I am a professional interior designer with 30+ years of experience. I am also an interior design educator. I have dedicated the past 30 years of my life to my chosen professions. I am concerned that the interior design profession is mired in a severe identity crisis that keeps it from becoming the preeminent profession for the design of interior environments. Yes I believe that we have the opportunity to achieve that status. Call me a dreamer.
My comments on this blog are made independently of my professional affiliations. I must state this as I will be posting controversial comments that may, or may not, be shared by my coworkers, the institution that employs me or any professional organization that I may be a member of. Fortunately this is in fact my day job.  The profession of interior design and it’s struggle to define it’s position amongst building design professions is a scholarly interest of mine. Here is a link to my academic vita and professional/academic portfolio (give it a minute to load…there are lots of big words and fancy pictures)

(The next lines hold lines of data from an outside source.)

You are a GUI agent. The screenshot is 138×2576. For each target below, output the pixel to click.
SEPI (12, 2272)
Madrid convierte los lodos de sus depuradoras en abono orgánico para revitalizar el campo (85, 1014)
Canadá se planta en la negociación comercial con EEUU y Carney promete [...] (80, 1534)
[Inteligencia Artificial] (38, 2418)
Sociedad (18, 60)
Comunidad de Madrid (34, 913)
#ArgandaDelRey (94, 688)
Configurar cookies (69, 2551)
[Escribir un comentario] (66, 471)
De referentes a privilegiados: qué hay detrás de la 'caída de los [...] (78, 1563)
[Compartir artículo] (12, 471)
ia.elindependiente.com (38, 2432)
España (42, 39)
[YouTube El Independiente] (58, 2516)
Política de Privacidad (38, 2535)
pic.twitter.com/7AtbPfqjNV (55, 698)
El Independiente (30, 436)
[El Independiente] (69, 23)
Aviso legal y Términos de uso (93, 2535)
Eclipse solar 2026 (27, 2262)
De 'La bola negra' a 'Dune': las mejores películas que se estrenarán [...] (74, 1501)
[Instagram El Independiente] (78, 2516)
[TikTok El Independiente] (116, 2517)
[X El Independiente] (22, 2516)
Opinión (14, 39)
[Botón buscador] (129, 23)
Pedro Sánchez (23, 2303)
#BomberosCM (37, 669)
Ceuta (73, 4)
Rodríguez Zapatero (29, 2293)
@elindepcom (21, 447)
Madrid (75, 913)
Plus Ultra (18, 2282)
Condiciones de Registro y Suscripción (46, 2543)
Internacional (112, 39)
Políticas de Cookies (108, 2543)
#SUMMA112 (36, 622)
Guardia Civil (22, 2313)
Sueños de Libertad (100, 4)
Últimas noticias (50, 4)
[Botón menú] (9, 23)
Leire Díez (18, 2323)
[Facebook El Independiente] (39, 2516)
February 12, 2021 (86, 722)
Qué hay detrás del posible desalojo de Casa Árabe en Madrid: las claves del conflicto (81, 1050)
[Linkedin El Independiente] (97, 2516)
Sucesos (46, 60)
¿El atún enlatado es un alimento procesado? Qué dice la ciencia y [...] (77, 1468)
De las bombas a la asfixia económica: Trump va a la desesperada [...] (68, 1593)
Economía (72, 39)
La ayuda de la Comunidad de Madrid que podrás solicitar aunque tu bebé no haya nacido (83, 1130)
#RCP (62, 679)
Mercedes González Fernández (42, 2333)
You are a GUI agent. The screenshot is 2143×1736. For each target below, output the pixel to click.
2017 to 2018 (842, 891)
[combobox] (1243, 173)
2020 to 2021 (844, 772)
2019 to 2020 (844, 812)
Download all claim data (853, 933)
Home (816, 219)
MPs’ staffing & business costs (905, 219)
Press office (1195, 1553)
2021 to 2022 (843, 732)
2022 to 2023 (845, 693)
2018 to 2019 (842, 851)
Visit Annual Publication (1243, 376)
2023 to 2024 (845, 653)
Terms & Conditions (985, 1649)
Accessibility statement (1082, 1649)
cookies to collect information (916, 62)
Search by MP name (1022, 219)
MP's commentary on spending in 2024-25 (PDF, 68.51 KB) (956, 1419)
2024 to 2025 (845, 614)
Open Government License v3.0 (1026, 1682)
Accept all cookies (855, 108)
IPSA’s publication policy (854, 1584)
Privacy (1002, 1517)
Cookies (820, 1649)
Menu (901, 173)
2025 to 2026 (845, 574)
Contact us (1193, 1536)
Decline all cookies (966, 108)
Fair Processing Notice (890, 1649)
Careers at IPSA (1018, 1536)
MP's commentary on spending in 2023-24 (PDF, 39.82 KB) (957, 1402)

https://www.dropbox.com/s/i25miq49qzzmazz/Michael%20Dudek%20Portfolio.pdf?dl=0
With that I have probably given you more info than you need. However, I hope I have proven that I may actually know what I am talking about. Whether you agree with it or not is up to you. I welcome any and all comments that relate to this topic. Again, this blog is not associated with any particular organization or professional entity -it is wide open 1st amendment territory.
I am not always right (wait I am wrong about that ;-). I may be off color and off base. Call me a visionary or call me an A-hole. It’s a free country. I just want to get this discussion going.
Thanks for visiting
P.S. I posted this on another blog. I think it succinctly states my position on the licensing of interior design;
……………………..I will just disagree that “registration and licensure to make it clear to the public that there is a difference between Interior Design and Interior Decoration”. Again I think you are putting the cart before the horse. We cannot expect/demand government regulation without garnering the understanding and respect of the public (and vis-a-vis our policy makers) first. It is not the government’s job to tell us who is qualified and who is not- who can call themselves an interior designer and who cannot. No amount of government regulation and bureaucracy is going to force the public to change their opinion of our profession. I AM NOT AGAINST GOVERNMENT REGULATION. But at best it should be considered as just one component of a focused, collectively supported and strategic public relations campaign not a means to an ill-defined end
P.P.S. I don’t tweet so if you need that level of connectivity I can’t help you there.